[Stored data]
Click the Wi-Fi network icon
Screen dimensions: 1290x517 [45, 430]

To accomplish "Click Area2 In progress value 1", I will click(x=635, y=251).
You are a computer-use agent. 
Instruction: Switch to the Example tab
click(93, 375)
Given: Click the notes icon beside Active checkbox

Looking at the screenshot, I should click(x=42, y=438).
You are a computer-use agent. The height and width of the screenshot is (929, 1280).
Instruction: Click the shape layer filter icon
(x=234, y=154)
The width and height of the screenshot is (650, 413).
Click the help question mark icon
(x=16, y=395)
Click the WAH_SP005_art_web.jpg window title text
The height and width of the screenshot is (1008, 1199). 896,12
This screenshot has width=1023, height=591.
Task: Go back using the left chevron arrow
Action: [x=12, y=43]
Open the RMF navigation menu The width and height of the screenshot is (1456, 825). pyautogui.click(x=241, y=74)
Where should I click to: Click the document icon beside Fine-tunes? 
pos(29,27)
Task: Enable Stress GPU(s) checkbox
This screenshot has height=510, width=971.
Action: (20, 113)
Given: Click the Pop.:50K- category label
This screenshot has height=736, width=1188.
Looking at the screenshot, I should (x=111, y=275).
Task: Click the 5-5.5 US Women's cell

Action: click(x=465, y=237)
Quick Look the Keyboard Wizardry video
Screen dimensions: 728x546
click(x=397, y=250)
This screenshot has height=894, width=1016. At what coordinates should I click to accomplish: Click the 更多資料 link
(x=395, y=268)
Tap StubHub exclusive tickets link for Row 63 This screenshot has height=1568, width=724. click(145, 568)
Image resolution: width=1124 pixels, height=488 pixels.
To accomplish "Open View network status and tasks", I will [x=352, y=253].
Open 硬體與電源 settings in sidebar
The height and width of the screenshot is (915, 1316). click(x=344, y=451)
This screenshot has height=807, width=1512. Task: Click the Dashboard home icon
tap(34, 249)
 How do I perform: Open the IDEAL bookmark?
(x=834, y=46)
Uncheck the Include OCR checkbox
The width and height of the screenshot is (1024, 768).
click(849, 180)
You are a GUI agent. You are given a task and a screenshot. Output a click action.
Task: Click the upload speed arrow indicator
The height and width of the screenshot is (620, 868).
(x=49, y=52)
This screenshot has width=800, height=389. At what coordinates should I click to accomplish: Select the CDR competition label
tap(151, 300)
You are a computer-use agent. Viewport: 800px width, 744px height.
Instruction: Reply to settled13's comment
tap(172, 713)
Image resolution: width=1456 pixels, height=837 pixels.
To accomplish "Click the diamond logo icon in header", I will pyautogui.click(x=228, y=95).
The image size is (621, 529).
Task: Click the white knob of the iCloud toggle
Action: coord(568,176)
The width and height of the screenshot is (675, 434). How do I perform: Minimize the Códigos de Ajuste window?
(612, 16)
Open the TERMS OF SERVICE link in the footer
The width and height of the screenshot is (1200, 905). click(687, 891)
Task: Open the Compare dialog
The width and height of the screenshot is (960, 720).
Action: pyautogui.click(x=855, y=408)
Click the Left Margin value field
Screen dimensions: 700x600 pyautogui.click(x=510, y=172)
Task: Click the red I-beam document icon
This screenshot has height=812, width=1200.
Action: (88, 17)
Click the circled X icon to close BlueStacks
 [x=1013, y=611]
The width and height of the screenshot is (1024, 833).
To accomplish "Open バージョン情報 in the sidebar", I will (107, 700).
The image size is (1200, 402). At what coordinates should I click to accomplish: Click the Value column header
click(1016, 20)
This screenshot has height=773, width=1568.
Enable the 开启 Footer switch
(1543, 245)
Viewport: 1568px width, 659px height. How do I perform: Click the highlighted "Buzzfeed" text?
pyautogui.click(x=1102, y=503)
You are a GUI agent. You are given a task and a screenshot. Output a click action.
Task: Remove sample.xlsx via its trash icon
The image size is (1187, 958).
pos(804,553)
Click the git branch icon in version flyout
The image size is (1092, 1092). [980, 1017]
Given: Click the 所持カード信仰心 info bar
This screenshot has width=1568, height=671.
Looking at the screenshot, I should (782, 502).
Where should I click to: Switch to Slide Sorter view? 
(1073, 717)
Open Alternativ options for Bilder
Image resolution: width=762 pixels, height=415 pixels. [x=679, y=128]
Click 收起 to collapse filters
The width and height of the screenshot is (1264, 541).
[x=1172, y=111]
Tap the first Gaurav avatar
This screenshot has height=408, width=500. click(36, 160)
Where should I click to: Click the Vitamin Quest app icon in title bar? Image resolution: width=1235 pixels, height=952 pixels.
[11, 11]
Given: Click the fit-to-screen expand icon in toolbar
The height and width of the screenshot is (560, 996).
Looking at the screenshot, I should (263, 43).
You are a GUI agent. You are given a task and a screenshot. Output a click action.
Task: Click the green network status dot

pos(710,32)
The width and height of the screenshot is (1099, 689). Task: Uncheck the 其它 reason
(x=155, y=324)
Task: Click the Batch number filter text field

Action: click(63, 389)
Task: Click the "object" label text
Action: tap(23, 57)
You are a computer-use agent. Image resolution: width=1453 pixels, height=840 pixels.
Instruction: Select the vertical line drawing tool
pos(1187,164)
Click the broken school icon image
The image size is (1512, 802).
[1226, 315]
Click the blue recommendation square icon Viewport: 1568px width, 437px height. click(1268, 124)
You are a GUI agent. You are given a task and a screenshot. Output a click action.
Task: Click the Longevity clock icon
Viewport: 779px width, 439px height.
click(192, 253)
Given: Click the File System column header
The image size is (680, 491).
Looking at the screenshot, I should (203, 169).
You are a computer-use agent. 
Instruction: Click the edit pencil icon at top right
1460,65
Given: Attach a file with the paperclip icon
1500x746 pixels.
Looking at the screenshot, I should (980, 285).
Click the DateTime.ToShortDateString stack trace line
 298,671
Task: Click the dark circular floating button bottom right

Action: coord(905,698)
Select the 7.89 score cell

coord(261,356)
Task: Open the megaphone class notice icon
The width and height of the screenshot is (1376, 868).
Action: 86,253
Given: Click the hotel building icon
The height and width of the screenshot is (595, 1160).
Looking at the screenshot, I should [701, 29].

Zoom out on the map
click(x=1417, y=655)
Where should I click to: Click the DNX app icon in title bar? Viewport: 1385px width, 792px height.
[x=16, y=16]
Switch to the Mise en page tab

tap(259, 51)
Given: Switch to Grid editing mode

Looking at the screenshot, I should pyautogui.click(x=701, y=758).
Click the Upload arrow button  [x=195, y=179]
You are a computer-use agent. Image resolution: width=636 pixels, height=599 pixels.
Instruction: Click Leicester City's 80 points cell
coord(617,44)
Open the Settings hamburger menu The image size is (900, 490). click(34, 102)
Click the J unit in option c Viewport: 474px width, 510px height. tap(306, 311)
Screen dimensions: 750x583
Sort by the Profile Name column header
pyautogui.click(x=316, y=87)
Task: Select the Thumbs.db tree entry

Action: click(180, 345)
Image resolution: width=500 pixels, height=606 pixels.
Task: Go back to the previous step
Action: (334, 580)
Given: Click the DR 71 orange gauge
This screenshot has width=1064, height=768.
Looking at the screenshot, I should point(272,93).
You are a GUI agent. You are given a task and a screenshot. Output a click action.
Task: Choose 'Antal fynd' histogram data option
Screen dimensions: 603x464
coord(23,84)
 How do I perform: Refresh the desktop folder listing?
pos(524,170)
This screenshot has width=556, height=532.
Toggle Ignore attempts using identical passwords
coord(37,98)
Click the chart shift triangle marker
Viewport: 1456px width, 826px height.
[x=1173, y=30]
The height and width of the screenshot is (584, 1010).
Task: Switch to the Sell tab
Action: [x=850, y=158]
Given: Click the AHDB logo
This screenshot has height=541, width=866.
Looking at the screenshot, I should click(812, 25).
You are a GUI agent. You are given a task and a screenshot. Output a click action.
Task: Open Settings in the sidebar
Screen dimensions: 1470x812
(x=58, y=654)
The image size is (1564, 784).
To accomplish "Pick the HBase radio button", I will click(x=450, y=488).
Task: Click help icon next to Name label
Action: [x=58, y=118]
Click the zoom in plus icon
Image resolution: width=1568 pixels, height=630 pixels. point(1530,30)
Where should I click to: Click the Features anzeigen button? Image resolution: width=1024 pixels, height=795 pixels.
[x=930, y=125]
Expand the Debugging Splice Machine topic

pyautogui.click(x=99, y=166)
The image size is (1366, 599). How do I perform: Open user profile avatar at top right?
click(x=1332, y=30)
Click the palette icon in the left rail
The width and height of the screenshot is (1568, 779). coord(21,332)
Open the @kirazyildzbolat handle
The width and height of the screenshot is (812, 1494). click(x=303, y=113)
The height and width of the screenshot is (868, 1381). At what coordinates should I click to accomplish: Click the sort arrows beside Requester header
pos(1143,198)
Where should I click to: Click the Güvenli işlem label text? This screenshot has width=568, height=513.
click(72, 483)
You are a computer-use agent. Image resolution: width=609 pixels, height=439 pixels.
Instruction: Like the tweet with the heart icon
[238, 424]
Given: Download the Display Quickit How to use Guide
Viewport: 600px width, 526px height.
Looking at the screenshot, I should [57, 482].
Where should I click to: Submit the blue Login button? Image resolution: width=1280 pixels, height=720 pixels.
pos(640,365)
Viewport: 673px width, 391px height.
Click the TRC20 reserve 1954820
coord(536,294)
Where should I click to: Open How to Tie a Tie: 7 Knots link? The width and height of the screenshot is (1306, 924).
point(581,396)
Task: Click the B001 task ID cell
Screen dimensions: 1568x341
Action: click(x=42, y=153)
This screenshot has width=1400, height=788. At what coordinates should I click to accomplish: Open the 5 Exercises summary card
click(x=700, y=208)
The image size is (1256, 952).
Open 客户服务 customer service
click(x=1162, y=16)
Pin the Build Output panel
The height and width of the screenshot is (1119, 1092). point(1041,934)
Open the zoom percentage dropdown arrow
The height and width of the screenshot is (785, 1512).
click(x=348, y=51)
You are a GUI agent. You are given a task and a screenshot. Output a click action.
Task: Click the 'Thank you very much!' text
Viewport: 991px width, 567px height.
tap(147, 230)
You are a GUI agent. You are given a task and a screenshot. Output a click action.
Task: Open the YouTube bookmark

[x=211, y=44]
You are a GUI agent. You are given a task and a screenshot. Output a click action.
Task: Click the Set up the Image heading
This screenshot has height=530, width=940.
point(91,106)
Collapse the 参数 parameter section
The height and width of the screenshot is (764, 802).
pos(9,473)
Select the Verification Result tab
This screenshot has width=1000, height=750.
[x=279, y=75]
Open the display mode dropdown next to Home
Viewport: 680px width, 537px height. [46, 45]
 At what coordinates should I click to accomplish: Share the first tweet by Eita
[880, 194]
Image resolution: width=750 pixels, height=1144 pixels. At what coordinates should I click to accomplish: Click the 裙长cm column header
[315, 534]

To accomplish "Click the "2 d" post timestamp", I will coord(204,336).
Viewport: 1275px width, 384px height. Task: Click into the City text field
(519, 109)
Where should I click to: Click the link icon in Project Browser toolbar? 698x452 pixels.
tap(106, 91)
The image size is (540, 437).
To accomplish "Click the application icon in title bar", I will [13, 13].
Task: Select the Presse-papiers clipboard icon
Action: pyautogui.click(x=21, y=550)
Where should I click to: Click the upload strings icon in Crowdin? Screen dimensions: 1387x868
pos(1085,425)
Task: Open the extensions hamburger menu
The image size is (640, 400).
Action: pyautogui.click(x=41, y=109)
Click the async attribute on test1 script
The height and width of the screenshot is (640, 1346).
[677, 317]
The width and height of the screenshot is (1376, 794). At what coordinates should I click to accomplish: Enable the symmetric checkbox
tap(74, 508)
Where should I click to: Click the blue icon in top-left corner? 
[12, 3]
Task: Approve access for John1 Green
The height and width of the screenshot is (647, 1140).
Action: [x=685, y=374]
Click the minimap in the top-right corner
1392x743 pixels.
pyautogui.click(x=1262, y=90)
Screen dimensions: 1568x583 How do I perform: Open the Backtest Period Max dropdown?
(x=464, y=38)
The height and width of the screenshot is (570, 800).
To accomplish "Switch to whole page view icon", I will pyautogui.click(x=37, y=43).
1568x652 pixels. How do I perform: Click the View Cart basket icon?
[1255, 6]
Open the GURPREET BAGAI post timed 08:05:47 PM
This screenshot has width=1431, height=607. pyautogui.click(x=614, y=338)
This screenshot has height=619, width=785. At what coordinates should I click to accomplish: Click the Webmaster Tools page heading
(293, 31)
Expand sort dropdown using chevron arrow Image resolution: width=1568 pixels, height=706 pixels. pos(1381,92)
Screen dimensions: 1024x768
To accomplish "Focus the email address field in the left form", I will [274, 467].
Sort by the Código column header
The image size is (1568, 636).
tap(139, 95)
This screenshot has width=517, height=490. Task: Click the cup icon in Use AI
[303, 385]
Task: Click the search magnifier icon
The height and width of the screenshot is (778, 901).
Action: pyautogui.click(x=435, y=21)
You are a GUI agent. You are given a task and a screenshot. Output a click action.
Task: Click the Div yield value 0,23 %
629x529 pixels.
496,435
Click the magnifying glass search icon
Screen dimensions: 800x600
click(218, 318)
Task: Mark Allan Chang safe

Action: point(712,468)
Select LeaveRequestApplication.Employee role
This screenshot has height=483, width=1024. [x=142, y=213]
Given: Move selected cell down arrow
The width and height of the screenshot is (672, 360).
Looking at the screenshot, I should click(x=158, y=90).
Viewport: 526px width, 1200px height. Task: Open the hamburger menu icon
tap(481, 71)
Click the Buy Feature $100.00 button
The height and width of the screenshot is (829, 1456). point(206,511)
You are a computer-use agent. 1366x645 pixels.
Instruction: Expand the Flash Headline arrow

# Work required:
A lone number is the expected answer: the count of lines in these entries holding the string "search".

# Output of the task:
2